This model aims at predicting the syllabized phonemic pronunciation of the French words.

The generated pronunciation is:
* A text string made of International Phonetic Alphabet (IPA) characters;
* Phonemic (i.e. remains at the phoneme-level, not deeper);
* Syllabized (i.e. characters '.' and '‿' are used to identify syllabes).

Such pronunciation is used in the [French Wiktionary](https://fr.wiktionary.org/) in the {{pron|...|fr}} tag.

To use this model, simply give an input containing the word that you want to translate followed by ":", for example: "bonjour:". It will generate its predicted pronunciation, for example "bɔ̃.ʒuʁ".

This model remains experimental. Additional finetuning is needed for: 
* [Homographs with different pronunciations](https://fr.wiktionary.org/wiki/Catégorie:Homographes_non_homophones_en_français), 
* [French liaisons](https://en.wikipedia.org/wiki/Liaison_(French)), 
* [Roman numerals](https://en.wikipedia.org/wiki/Roman_numerals).

The input length is currently limited to a maximum of 60 letters.

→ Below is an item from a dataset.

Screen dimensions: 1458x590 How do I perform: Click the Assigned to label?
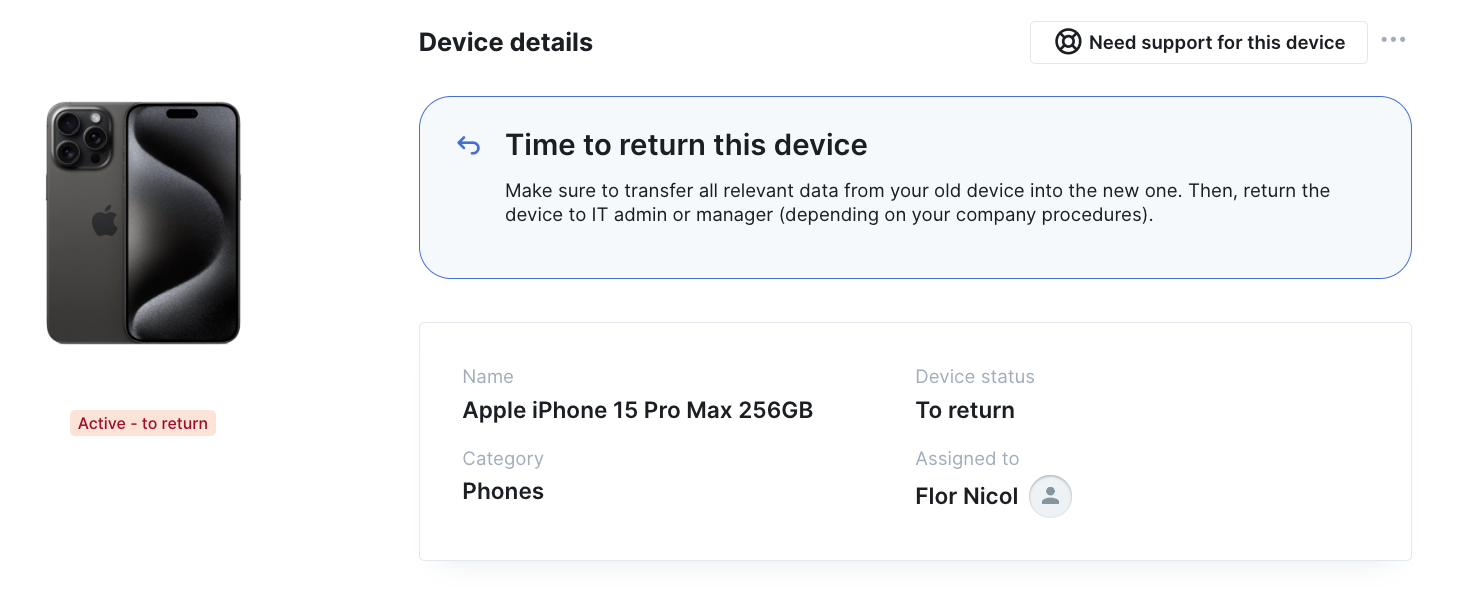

This work is derived from the [OTEANN paper](https://aclanthology.org/2021.sigtyp-1.1/) and [code](https://github.com/marxav/oteann3), which used [minGTP](https://github.com/karpathy/minGPT).

## More information on the model, dataset, hardware, environmental consideration:

### **The training data**
The dataset used for training this models comes from data of the [French Wiktionary](https://fr.wiktionary.org/).
	
### **The model**
The model is build on [gpt2](https://huggingface.co/gpt2)